Filho do ex-presidente afirmou estar registrando as imagens para mostrar ao pai, o que foi proibido para a concessão da prisão domiciliar
Foto: Divulgação O ministro Alexandre de Moraes, do STF, determinou que a defesa do ex-presidente Jair Bolsonaro (PL) explique, em 24 horas, a publicação de um vídeo do ex-deputado Eduardo Bolsonaro, no qual ele afirma ter mostrado ao pai imagens gravadas em evento que reúne políticos conservadores.
Tal ato pode configurar descumprimento das condições da prisão domiciliar. A Procuradoria-Geral da República também foi notificada da decisão.
O vídeo em questão circulou na rede social X e, segundo, o despacho de Moraes, teria sido gravado durante o evento CPAC (Conferência de Ação Política Conservadora), realizado nos Estados Unidos no fim de semana.

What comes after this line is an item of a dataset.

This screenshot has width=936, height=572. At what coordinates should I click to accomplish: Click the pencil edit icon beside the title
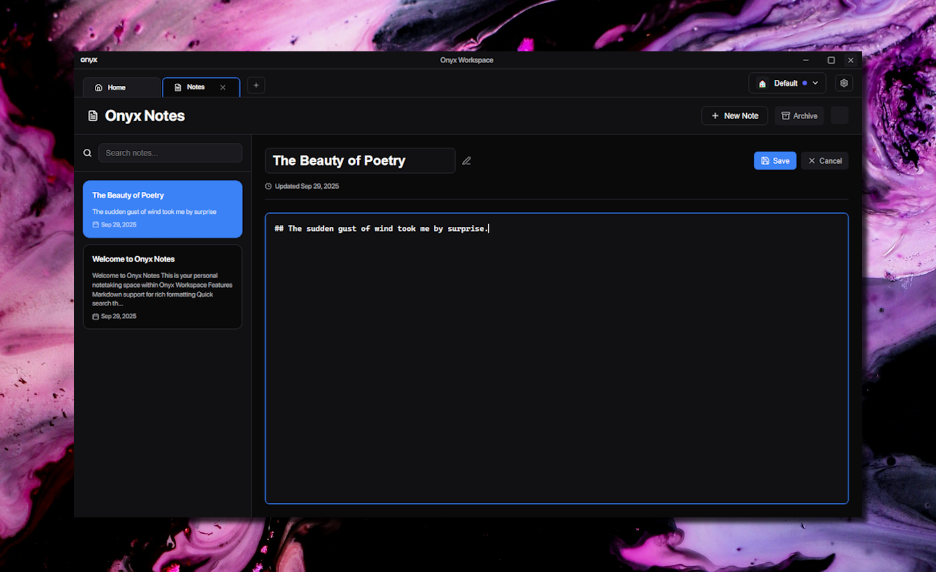point(467,161)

Na gravação, Eduardo afirma estar registrando as imagens para mostrar ao pai e declara que provará que o movimento não pode ser calado.

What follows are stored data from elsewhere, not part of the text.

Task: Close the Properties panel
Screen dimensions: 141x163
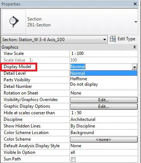Action: click(x=135, y=4)
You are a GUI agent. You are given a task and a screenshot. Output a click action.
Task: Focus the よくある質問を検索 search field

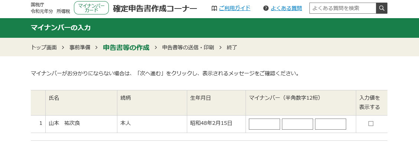click(342, 8)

Bolsonaro cumpre prisão domiciliar humanitária temporária por 90 dias, autorizada em 24 de março de 2026, para permitir sua recuperação de um quadro de broncopneumonia. O prazo começou a contar a partir da alta médica.
As condições impostas por Moraes são rígidas. Está vedado o uso de celulares, telefones ou qualquer outro meio de comunicação — diretamente ou por intermédio de terceiros.
O ex-presidente também está proibido de utilizar redes sociais e de gravar vídeos ou áudios, mesmo por meio de outras pessoas. Visitantes precisam passar por vistoria prévia e entregar aparelhos eletrônicos aos policiais responsáveis pela segurança no local.
A regra é clara quanto às consequências: qualquer violação resulta na revogação imediata do benefício e no retorno ao regime fechado ou ao hospital penitenciário.